Government agencies jump on short-video bandwagon to ensure Chinese youth still hears “official voice”

Latest content technologies pose new challenges to China’s Communist Party

In 2018, it is no longer enough for Chinese government agencies to write fun short messages or post emojis on social media to grab the attention of the country’s more than 700 million internet users.

To ensure their messages are heard by China’s mobile internet-obsessed people, especially those fun-loving millennials, they have had to learn some new tricks, such as adding catchy music and special effects to short videos.

That is why a growing number of Chinese government agencies are turning to the country’s viral video app Douyin, known as Tik Tok outside China, to create entertaining short-form music videos that can better connect with China’s younger generation as authorities step up their efforts to ensure that “core socialist values” are still communicated. For Douyin's parent Beijing ByteDance Technology, hosting government agencies can also be seen as a way of promoting these official messages after it recently fell foul of the authorities for posting other kinds of “vulgar” content.

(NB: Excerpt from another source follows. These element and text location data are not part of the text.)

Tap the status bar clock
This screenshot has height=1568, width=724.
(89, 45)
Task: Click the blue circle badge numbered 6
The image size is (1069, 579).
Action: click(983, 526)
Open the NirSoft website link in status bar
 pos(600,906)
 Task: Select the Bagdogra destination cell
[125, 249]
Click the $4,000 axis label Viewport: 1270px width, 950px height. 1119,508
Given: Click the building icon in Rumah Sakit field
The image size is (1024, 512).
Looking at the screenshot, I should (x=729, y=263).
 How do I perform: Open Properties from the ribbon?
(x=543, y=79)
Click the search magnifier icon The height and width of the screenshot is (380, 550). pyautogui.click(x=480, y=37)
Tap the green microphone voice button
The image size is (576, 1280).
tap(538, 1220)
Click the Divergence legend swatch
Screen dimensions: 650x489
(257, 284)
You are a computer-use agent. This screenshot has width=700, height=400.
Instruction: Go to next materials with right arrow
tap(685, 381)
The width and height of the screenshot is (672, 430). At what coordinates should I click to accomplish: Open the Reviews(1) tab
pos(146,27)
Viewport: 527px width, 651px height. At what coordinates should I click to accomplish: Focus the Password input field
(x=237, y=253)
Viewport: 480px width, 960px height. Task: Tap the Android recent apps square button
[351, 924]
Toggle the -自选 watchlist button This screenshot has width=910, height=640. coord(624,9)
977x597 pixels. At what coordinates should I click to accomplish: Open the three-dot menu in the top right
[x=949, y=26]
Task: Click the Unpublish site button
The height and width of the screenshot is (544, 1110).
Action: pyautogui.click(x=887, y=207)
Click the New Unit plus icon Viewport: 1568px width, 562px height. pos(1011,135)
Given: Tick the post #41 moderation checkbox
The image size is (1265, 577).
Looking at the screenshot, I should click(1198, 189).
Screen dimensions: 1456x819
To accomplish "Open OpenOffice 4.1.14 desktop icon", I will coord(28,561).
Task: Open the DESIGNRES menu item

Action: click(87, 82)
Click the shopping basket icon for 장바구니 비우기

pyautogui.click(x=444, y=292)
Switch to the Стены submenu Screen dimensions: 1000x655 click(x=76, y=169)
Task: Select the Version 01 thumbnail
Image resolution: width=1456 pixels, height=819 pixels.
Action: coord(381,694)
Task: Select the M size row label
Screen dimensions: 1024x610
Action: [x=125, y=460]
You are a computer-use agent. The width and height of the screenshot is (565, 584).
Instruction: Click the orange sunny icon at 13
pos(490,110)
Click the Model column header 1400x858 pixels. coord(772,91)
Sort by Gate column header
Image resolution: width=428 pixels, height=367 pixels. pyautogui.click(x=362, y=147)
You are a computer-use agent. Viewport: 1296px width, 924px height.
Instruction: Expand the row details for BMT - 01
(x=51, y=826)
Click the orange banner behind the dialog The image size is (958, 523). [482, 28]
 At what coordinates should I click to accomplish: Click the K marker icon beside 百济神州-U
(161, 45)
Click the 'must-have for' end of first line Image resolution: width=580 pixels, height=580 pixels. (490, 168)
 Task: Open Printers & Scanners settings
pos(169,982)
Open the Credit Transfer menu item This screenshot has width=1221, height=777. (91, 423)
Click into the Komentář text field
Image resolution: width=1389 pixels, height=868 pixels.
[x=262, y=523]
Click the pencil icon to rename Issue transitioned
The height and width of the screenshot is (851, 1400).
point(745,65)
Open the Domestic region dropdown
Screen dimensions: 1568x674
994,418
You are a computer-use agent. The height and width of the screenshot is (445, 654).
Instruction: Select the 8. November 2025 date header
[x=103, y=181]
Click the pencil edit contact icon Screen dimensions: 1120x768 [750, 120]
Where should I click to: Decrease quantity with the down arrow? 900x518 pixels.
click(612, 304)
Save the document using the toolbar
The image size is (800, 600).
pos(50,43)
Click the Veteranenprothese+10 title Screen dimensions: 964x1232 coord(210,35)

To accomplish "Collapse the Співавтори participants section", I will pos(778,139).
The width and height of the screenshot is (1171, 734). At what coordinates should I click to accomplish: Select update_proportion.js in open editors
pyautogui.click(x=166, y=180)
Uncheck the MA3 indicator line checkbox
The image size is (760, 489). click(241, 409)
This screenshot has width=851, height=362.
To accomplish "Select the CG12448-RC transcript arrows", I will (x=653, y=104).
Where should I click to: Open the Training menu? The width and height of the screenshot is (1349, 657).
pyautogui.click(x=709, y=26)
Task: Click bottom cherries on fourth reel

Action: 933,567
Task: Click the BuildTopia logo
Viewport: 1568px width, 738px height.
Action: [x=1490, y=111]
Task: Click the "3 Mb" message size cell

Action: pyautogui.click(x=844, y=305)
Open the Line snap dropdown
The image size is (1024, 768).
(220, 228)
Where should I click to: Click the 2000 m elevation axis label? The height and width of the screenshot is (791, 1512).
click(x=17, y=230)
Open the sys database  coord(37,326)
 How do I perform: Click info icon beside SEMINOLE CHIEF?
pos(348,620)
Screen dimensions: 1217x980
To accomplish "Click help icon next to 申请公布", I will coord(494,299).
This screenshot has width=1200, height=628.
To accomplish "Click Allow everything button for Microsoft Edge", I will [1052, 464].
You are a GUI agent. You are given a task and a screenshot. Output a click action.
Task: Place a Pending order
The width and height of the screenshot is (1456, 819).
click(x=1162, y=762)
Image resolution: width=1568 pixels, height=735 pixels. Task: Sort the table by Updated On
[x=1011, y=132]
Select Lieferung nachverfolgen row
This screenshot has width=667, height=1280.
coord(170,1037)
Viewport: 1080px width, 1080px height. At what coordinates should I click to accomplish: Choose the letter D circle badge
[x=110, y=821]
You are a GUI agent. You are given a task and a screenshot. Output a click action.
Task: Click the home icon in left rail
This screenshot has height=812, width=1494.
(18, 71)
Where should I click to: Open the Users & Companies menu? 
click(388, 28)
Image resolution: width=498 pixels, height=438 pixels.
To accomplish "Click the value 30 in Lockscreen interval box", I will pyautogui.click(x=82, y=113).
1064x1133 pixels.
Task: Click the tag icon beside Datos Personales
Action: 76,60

More than 500 government agencies, Communist Party organisations and official media have set up accounts to post videos on Douyin, which has 150 million daily active users in China. According to data from Douyin, the government videos have been viewed more than 1.6 billion times as of June.

The emergence of cutting-edge new content technologies in China poses new challenges for the ruling Communist Party, which under President Xi Jinping has pushed hard to ensure the public receives more messages from official propaganda outlets.

One of the first Party organisations hosted by Douyin was the Central Committee of the Communist Youth League, which has posted 125 short videos on various topics, from the tough training faced by Chinese soldiers to the launch of several home-made rockets. The account has more than 1.68 million followers on Douyin.

Screen grab of the official account of Central Committee of the Communist Youth League on Douyin. Photo: SCMP

“Videos posted by government agencies on our platform cover a wide range of topics with enriched content,” Zhi Ying, marketing manager of Douyin, was quoted as saying to the online news portal of China’s official Xinhua news agency on Thursday.

The trend indicates the Chinese government’s determination to stay with the times and get its message across. Short-form social videos have become wildly popular in China and around 350 million Chinese viewers – more than the entire US population – are expected to hook on to short-form, social videos by the end of 2018, according to iiMedia report. Tech-savvy young Chinese are the core users of the new social format with 40 per cent of Douyin’s users aged between 24 and 30 years old.

This week, the Chinese Communist Party’s mouthpiece People’s Daily, said it had signed an agreement with Baidu for the latter to help it develop new content technologies, such as news algorithms that can push the “right news content” to the newspaper’s core readers.

The short video industry has also been the subject of heightened government scrutiny recently for hosting content on their platforms deemed as “vulgar”. Some industry players, such as Tencent Holdings and Weibo, have stepped up efforts to police content hosted on their platforms and there has been rising demand for greater privacy controls to protect minors.

This week Tik Tok said it would improve its privacy settings by adding account deletion, private messaging and parental control functions by next month. The privacy upgrade came a month after concerns were raised about underage children exposing their identities on the platform.

Tik Tok’s parent, Beijing ByteDance Technology, fell foul of regulators earlier this year for content focused on social ills, celebrity gossip and off-colour jokes, hosted on its news aggregator platform Jinri Toutiao.